Readers who offer suggestions will receive their choice of the following:
a) a sushi dinner
b) fellatio
c) eternal gratitude

Thank you always.

Respectfully,

G.S. Das

Sunday, October 08, 2006

Holy Books of Guttersnipe Das: Clarice Lispector

Clarice Lispector, Selected Cronicas, New Directions, 1984

I've recommended this book to several people and none of them have liked it. They were all wrong.

In the late Sixties an inspired newspaper editor turned to Lispector, Brazil's great experimental novelist, and said, essentially, "You're our genius. I'm gonna give you some space in the paper and you can do whatever the hell you want." She filled that space with these cronicas, a form peculiar to Brazil that includes intimate essays, sketches, complaints, aphorisms and meditations.

Lispector digs for truth with a determination I've rarely found in print. Reading "The Egg and the Chicken" I feel like I'm drawing extraordinarily close to what can never be said in words so that when she says something as simple and playful as "the chicken is the egg's disguise" I want to cheer.

This book is one of my all-time favorite train companions, perfect to dive into in spare moments and let Lispector's intimate voice jolt me into being more entirely alive.

from Selected Cronicas, page 9

YES

I said to a friend:
-- Life has always asked too much of me.
She replied:
-- But don't forget that you also ask too much of life.
That is true.

Saturday, October 07, 2006

Family Travel / 16

God speaks to Aunt Lucy.

Some of the things God has to say are very perceptive.

“Don’t you know?” “Don’t you know?” Aunt Lucy intones from a cloud of menthol smoke. “You’re all leprechauns.”

(Nagusami 35) illustration by Akemi Shinohara.
See her work NOW at Fujimamas in Harajuku.

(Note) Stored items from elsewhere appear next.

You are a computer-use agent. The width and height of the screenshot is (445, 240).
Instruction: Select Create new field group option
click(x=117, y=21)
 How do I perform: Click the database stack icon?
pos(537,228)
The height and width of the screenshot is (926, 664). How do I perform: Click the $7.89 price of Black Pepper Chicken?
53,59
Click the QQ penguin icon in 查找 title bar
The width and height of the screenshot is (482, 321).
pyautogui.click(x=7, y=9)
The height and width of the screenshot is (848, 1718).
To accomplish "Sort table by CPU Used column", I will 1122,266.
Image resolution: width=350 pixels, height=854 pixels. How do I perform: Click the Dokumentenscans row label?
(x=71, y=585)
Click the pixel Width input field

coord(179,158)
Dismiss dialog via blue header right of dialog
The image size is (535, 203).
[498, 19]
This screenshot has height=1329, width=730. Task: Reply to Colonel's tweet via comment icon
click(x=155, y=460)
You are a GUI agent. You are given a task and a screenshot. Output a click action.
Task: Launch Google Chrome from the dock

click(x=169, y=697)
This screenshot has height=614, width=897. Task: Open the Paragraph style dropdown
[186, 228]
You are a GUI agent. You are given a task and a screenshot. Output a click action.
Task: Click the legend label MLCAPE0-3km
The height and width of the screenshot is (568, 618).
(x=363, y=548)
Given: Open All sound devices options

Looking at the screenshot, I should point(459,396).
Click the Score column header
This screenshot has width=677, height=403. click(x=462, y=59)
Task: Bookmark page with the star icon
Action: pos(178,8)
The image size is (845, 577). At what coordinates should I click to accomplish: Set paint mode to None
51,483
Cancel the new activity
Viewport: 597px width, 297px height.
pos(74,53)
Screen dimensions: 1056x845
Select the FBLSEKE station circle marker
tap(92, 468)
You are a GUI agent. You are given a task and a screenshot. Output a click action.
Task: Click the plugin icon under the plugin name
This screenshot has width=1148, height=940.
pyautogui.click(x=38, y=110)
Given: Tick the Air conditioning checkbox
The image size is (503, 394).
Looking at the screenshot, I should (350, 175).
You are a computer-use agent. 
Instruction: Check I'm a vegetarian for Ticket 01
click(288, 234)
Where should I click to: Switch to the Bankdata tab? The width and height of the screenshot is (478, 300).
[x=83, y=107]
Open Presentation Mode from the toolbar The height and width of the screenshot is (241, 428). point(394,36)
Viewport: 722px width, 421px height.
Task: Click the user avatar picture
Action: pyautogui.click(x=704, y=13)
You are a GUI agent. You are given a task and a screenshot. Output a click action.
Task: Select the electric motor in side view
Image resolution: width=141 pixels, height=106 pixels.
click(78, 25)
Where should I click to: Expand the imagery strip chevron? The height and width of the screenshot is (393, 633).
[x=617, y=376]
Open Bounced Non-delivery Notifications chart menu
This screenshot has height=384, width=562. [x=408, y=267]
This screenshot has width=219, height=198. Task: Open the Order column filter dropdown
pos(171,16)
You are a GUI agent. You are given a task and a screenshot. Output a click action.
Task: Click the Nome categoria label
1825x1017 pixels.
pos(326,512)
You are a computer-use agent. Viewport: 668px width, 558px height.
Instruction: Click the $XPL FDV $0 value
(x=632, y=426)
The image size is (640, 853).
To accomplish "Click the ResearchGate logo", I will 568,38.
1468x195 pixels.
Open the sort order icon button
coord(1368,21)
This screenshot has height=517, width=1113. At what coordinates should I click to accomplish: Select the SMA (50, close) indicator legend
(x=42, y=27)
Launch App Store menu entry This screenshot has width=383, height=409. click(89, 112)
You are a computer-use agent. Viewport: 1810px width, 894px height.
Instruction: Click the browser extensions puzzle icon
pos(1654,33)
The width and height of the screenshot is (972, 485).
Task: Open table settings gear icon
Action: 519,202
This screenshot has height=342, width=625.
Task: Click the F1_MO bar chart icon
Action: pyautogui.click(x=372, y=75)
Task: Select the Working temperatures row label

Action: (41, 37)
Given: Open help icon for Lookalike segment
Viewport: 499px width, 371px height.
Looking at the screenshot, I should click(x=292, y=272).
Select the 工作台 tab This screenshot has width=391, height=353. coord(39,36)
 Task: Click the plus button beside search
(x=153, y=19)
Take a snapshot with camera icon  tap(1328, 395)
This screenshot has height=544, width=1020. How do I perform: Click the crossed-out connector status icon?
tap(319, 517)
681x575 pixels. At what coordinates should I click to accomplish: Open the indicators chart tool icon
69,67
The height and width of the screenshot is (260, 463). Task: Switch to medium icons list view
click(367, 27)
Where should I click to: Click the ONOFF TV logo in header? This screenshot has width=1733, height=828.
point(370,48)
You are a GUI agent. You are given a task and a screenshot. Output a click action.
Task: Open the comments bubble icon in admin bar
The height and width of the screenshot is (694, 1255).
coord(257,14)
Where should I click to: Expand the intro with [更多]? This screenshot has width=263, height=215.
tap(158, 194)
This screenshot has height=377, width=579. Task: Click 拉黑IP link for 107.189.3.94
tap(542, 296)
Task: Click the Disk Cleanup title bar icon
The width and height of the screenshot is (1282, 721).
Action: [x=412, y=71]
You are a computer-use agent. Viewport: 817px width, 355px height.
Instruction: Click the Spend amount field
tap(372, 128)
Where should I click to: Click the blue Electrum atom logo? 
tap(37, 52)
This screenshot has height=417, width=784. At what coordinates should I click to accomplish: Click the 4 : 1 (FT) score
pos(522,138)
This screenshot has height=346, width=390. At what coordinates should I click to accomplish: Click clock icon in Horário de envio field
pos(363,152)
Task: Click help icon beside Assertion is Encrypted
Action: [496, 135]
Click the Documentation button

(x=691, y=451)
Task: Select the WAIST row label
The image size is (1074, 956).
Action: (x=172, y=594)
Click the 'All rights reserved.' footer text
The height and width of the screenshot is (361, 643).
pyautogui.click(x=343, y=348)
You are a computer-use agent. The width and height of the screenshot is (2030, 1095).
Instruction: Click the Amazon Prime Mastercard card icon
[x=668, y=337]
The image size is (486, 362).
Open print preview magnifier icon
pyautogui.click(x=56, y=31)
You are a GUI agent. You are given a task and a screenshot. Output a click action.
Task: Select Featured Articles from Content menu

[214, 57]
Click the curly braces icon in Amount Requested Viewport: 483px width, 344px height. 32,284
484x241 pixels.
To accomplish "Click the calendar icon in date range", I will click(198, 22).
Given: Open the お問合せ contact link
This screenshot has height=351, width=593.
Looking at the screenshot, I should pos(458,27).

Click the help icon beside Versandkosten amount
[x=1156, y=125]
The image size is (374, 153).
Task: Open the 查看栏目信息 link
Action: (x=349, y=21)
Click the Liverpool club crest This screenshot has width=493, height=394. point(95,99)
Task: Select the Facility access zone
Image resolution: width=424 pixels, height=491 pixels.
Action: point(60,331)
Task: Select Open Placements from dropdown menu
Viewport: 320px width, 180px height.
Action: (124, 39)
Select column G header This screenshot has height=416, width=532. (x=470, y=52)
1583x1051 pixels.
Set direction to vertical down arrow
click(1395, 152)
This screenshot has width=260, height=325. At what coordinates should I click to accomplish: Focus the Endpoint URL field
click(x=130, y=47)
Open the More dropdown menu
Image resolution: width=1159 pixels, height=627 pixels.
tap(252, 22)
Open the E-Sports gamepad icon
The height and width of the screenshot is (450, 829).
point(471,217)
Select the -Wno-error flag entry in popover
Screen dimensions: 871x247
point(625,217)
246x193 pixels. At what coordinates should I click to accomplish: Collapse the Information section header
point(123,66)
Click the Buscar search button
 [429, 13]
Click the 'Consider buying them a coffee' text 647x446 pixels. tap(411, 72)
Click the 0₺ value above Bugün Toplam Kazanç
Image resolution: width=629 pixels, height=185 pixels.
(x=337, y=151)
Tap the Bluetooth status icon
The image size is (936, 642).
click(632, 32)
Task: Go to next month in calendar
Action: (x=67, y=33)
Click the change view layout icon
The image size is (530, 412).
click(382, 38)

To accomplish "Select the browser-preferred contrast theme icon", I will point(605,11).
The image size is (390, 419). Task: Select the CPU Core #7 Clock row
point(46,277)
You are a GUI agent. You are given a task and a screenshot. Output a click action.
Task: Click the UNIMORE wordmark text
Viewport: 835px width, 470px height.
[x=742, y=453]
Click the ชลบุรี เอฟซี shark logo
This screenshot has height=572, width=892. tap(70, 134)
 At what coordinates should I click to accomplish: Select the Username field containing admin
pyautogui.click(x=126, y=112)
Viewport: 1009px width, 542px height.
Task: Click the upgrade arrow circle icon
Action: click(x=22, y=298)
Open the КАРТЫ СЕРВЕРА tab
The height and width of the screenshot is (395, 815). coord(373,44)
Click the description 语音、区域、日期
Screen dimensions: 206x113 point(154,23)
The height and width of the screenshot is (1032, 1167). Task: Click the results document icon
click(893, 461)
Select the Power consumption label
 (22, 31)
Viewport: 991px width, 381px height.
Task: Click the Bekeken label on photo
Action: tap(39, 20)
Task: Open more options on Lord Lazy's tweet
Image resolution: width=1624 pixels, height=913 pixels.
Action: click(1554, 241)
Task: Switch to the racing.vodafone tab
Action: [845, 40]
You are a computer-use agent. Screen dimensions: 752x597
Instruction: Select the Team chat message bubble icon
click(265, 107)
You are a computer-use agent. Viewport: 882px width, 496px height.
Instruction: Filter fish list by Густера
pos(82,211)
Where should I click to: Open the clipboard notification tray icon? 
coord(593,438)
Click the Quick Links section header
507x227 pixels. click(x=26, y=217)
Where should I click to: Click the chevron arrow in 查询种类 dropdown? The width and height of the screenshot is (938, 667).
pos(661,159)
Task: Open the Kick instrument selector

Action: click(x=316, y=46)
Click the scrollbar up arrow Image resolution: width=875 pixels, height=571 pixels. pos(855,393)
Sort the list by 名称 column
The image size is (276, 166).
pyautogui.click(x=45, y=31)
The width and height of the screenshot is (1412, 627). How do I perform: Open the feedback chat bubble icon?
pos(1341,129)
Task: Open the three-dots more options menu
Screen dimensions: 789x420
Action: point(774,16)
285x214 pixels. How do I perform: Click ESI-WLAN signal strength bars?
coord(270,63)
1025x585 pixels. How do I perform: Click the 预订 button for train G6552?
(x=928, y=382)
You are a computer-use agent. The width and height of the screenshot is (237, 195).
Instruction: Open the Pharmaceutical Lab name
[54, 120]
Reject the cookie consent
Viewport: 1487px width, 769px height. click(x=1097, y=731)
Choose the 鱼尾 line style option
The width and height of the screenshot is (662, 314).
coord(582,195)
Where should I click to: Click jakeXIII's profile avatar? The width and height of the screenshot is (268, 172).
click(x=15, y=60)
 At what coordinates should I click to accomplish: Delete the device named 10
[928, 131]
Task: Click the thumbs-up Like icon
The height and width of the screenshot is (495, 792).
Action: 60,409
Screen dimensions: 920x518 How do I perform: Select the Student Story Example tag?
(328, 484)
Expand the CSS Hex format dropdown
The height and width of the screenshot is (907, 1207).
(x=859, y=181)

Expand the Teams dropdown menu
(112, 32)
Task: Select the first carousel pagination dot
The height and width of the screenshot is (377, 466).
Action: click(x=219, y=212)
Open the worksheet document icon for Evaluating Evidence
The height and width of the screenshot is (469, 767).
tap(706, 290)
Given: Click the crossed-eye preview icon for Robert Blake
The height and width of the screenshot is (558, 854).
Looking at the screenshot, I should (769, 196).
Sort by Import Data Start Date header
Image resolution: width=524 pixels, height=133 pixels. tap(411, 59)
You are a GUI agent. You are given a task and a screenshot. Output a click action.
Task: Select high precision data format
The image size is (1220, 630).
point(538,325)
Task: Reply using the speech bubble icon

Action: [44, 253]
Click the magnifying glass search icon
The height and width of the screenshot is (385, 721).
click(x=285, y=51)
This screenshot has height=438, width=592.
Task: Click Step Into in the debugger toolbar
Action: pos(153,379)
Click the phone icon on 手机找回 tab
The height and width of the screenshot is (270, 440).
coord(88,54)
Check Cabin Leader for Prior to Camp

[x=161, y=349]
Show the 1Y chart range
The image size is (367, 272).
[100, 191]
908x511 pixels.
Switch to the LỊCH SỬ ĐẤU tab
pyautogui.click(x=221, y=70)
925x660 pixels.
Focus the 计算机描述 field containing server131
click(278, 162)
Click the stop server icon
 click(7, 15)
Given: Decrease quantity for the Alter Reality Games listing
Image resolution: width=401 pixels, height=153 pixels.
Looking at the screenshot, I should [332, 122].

Thursday, October 05, 2006

Family Travel / 15

Even if Aunt Gail did appear out of nowhere after 25 years, gentle as a ghost in the afternoon—I can’t very well ignore the rest of the family.

I have other aunts, after all, and no less noteworthy.

Aunt Lucy is my father’s sister. She spent most of her life in the state mental hospital. Now she lives in a halfway house but she always comes home for the holidays.

Aunt Lucy lost her mind half a century ago, her breasts and teeth more recently, and remains a singularly lovable person, body odor notwithstanding.

Aunt Lucy, who is admittedly a little musty, always wants a kiss, believes in lipstick and hand cream and menthol cigarettes. At holidays she could never sit still very long, she was up circumambulating the Thanksgiving feast, pausing to kiss our cheeks and mutter in our ears. . .

Wednesday, October 04, 2006

Family Travel / 14

Every year my cousin’s husband sends out a ten page single-spaced Christmas letter of prodigious honesty. The year before last was particularly awful. There were three deaths, two of them sudden, there were cancers and surgeries with lingering complications, as well as knee injuries and a house fire that nearly got out of hand.

Then, in November, their beloved Golden Lab Muttlee died of kidney failure at age 10.

God. I couldn’t help it. I laughed until tears streamed from my eyes.

Tuesday, October 03, 2006

Family Travel / 13

The night before my mother’s funeral I insisted on going trick-or-treating. Doubtless no one was in the mood to refuse me anything.

I was a ghost.

I got so much candy I could hardly walk.

Family Travel / 12



I shared a room with the neighbor lady’s son. That night when the light was turned off I rolled over and told him, “My Mom died.”
He said, “Yeah, I know. My Mom told me.”
I remember lying there in the dark with my pal Chris and his cat with green eyes that shone in the dark and what I thought more than anything was that it was all incredibly interesting.

Monday, October 02, 2006

Family Travel / 11

The neighbor lady took me into her parlor, sat me on the white sofa used only for guests, and told me my mother was dead.
I cried. I did the math. This leaves Dad, I thought. And cried some more.
Then I went back to the TV room and watched Halloween specials. Raggedy Ann and Andy. Someone was saving Halloween.

Sunday, October 01, 2006

Family Travel / 10

A pacemaker, the doctors said, but when they opened her up there wasn’t enough heart muscle left and so my mother died on the operating table.